A: If neither the MCP nor the Qualifying ​​Subcontractor has net income, no CR funding obligation applies for the applicable year, and no Community Reinvestment plan is due to DHCS for the applicable year. For example, if neither the MCP nor t​​he Qualifying Subcontractor has positive net income for CY 2024, no Community Reinvestment Plan is due in Q3 2026 for obligations based on CY 2024 net income. However, MCPs must participate in Community Reinvestment engagement and planning activities as described in Section VII of the APL (pg. 16), such as collecting data and soliciting stakeholder input on community needs. If the MCP or its Qualifying Subcontractors has positive net income in a subsequent CY tied to the investment period, the MCP must submit a two-year or one-year Community Reinvestment Plan (as applicable). 

Q: If the MCP does not have net revenue, but t​he Qualifying Subcontractor does have net revenue for the applicable CY, do the dollars for that Community Reinvestment plan come from the Qualifying Subcontractor or the MCP?  
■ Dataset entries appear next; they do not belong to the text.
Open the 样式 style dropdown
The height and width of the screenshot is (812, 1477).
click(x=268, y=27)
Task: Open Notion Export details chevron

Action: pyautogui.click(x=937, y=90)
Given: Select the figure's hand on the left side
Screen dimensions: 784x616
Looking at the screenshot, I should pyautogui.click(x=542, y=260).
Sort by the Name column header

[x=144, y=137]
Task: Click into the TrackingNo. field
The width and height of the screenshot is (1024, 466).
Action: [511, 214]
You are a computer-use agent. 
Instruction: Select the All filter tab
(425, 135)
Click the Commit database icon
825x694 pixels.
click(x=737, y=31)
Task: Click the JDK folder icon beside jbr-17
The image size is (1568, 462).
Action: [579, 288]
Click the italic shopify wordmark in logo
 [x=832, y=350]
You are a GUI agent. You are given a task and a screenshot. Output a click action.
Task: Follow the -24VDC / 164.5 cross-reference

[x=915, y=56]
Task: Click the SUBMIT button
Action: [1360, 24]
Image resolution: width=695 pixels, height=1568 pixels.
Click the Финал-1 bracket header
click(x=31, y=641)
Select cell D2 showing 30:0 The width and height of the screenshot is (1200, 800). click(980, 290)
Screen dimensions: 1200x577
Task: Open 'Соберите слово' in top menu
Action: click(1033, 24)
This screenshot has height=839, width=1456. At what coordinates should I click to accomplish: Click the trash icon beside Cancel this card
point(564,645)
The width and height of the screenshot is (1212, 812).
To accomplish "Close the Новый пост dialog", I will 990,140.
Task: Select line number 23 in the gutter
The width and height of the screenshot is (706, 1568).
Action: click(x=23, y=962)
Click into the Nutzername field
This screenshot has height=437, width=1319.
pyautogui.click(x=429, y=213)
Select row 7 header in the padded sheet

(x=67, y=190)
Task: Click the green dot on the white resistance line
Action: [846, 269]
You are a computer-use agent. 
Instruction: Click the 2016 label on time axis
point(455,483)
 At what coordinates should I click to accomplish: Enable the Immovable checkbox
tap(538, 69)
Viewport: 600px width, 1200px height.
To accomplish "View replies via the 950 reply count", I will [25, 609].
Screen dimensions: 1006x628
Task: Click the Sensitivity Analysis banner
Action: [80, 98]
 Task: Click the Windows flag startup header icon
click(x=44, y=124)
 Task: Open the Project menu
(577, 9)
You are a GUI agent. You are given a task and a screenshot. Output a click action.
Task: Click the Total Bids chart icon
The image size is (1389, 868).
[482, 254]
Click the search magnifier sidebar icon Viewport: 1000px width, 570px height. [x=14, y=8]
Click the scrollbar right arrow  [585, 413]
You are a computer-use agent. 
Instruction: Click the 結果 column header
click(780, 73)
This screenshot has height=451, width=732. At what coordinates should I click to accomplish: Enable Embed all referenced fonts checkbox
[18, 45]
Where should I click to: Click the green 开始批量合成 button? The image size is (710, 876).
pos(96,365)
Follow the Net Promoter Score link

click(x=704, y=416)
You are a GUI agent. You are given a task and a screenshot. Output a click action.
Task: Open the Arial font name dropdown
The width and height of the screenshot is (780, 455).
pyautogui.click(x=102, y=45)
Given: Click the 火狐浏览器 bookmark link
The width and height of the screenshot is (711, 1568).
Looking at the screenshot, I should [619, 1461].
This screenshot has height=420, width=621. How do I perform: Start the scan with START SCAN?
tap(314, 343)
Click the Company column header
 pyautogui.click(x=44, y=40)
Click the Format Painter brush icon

A: If an MCP has no net income, bu​​t the Qualifying Subcontract​​or has net income, the Qualifying Subcontractor is responsible for fulfilling the CR obligations and is subject to all APL requirements. Any transfer of that obligation to the MCP to administer funds on their behalf is optional. 

Q: What is the definition of "Member Grants" in the con​​text of Community Reinvestment? 

A: Member Grants​​ refers to any payments or funds provided directly to members as part of the Community Reinvestment activities. These types of expenditures cannot be used to meet Community Reinvestment obligations as outlined in APL 25-004.